# Setting update time



## Snydley (Mar 30, 2007)

Is there a way to set the receiver update time like on the VIP receivers? My Hopper wanted to update last night at 1:00am and we were watching a movie so I cancelled it. Later I tried to change the time it updates but couldn't find a setting for it. Is there one?


----------



## dunkonu23 (Sep 11, 2006)

I haven't seen a way to do that, either. 

Scott


----------



## James Long (Apr 17, 2003)

At the moment it cannot be done. It is on the list of "bugs" we'd like to see fixed in the S204 firmware thread (especially since under S203 it was at 3am not 1am).


----------



## Snydley (Mar 30, 2007)

James Long said:


> At the moment it cannot be done. It is on the list of "bugs" we'd like to see fixed in the S204 firmware thread (especially since under S203 it was at 3am not 1am).


Hi James,
Geez, was it at 3am EST that this happened to me, or are you saying there's a bug and it was supposed to update at 3a but it didn't? I'm retired, so I don't pay attention to time too much, so I suppose I might have been up at 3a, but I doubt it. 
I hope someday there will be an option to change the time of the update, but I can understand if there are more important things to attend to first. 
Thanks for the reply,
Snyde


----------



## James Long (Apr 17, 2003)

Under S203 the reboot was at 3am (which is the default until changed by the user on the other DISH receivers). Under S204 the reboot is at 1am ... if stopped or a conflict 2am ... if stopped or a conflict 3am ...

It needs to at least go back to 3am local time ... and preferably be at a time set by the user (I set 4:05am on my 622 and 7:00am on my 211).


----------



## Snydley (Mar 30, 2007)

James Long said:


> Under S203 the reboot was at 3am (which is the default until changed by the user on the other DISH receivers). Under S204 the reboot is at 1am ... if stopped or a conflict 2am ... if stopped or a conflict 3am ...
> 
> It needs to at least go back to 3am local time ... and preferably be at a time set by the user (I set 4:05am on my 622 and 7:00am on my 211).


I see, so if you cancel it it will automatically update an hour later. I found on my 622 and 722k that I was changing it all the time, usually because there would be a recording scheduled for the time it was set for. I never knew if the update would interrupt a recording that was in progress or wait until it was finished, so I'd check my timers every night and adjust the update accordingly. Like I said, I'm retired and have way too much time on my hands. That being said, I can't figure out how I ever made time to work for a living. :lol:
Snyde


----------



## James Long (Apr 17, 2003)

On the 622 if you schedule a conflicting recording the update will delay itself until the end of the recording. If you manually stop the update it will not reattempt until the next night.

I like the fact that the Hopper will reattempt a stopped update ... but it needs to start at 3am and preferably allow for a user configured time.


----------



## Snydley (Mar 30, 2007)

(Dataset extract)

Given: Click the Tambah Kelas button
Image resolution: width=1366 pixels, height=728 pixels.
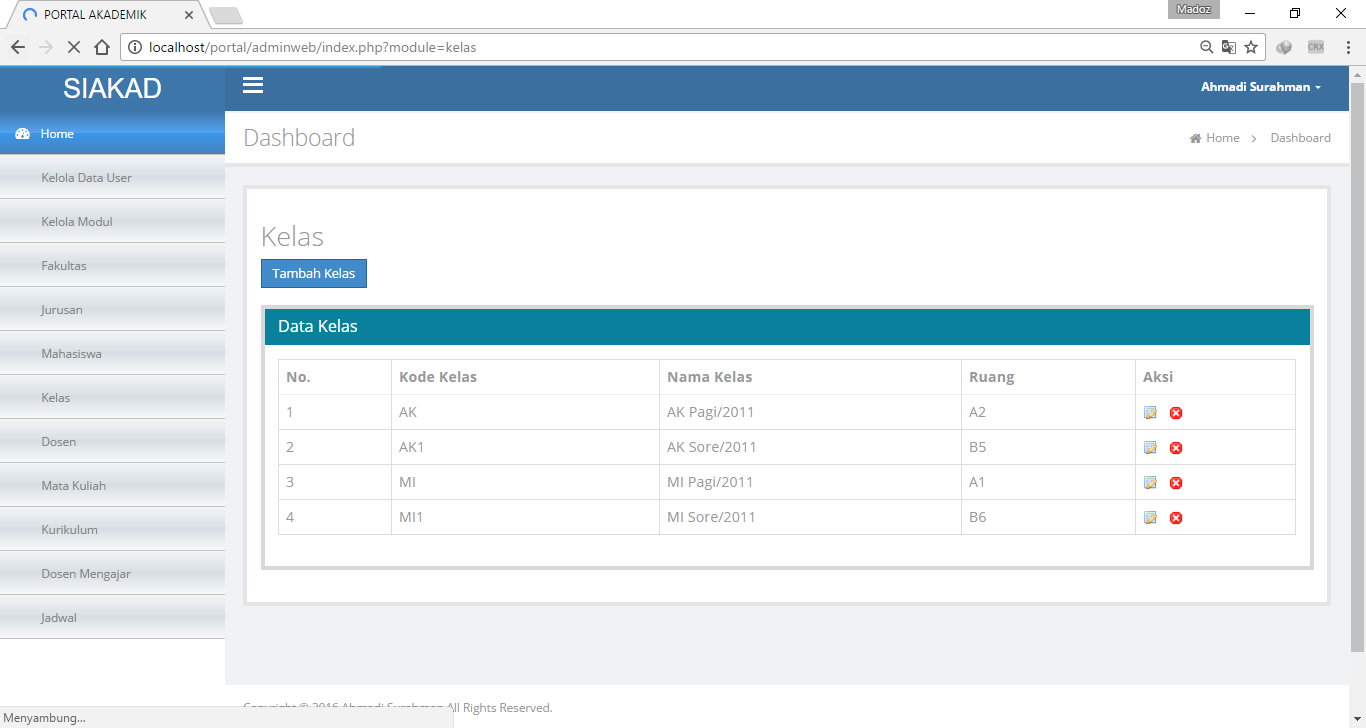Looking at the screenshot, I should point(313,273).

(Exercises)
[A] From the Hopper update-time thread, quote the stretch from "I see, so if" through "the next night.".
[B] According to the Hopper update-time thread, what does the 622 do if the user manually stops the update?

(Answers for this exercise)
[A]
I see, so if you cancel it it will automatically update an hour later. I found on my 622 and 722k that I was changing it all the time, usually because there would be a recording scheduled for the time it was set for. I never knew if the update would interrupt a recording that was in progress or wait until it was finished, so I'd check my timers every night and adjust the update accordingly. Like I said, I'm retired and have way too much time on my hands. That being said, I can't figure out how I ever made time to work for a living. :lol:
Snyde


----------



## James Long (Apr 17, 2003)

On the 622 if you schedule a conflicting recording the update will delay itself until the end of the recording. If you manually stop the update it will not reattempt until the next night.

[B] It does not try the update again until the next night.